In an interview with The Wall Street Journal, he describes it as one where people have agency over the tech, and businesses retain ownership of their expertise rather than ceding it to a small number of AI platforms.

Nadella warned that an economy where only a few models capture most of the value generated by AI would be neither politically nor socially sustainable.

"You can't say, hey, all white-collar jobs are gone, and this could even be a weapon, and we will use all the power to build data centers," Nadella told the newspaper, adding that the public would not tolerate a future in which just a few models and companies are "doing all of the learning for the world."

The Microsoft chief also challenged the growing narrative that AI's primary value lies in reducing headcount. "how about we think about reorganizing the jobs?” he said.

Nadella had previously argued that every company will need to build both "human capital" and "token capital". Human expertise, judgement and relationships, he said, become more valuable as AI systems improve, not less.

"The last thing any of us want is a world where every company across every sector is ceding value to a few models that eat everything they see," Nadella wrote.

He warned that a future in which only a handful of AI models capture the bulk of economic returns could trigger a backlash similar to the one that followed decades of outsourcing and globalisation, where economic gains were concentrated even as industries and communities faced disruption.
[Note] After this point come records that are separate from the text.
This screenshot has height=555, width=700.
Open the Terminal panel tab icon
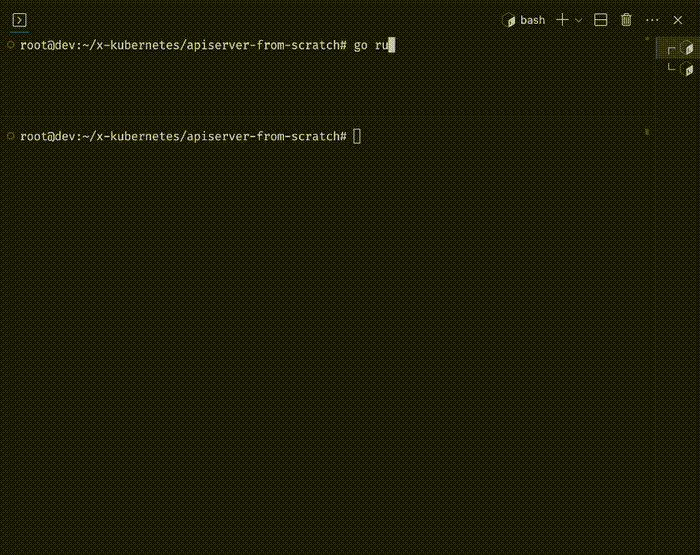[x=19, y=20]
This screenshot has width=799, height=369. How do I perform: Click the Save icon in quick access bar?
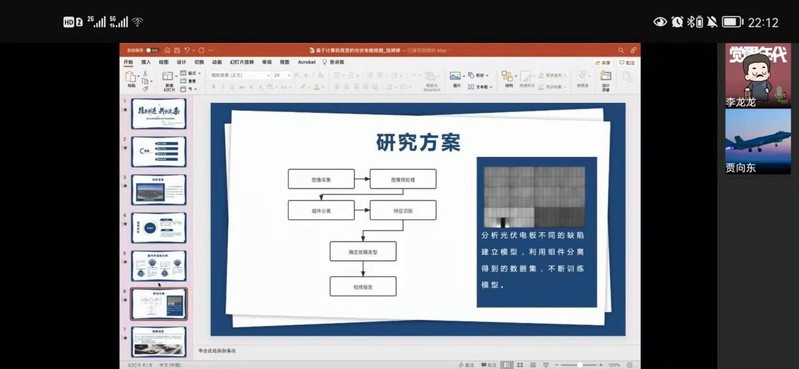point(177,50)
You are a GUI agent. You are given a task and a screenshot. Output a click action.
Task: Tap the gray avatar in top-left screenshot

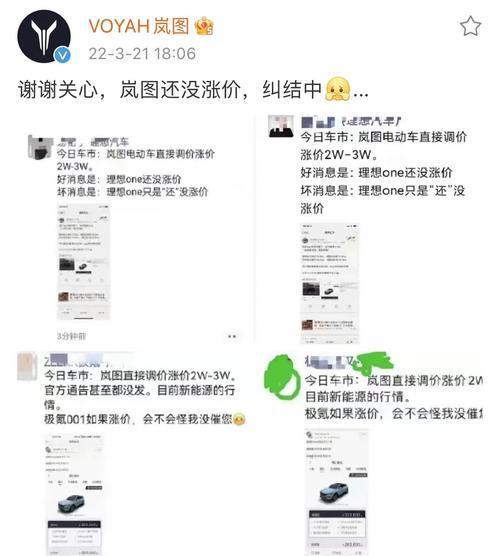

Instead, Nadella argued that businesses should focus on building proprietary AI-powered "learning loops" that continuously capture and improve upon institutional knowledge while allowing organisations to retain control over their intellectual property.

"Our priority has to be building a frontier ecosystem, not just a frontier model, so value flows broadly across every company, every industry, and every country," he wrote.

Even as Nadella appears to oppose the way AI is currently being built by Anthropic and OpenAI, his own company has invested or partnered with both the dominant players.

A Microsoft spokesperson also confirmed to the Journal that the company remains committed to its partnerships with OpenAI and Anthropic, stating Nadella's vision for AI is not a "zero-sum game".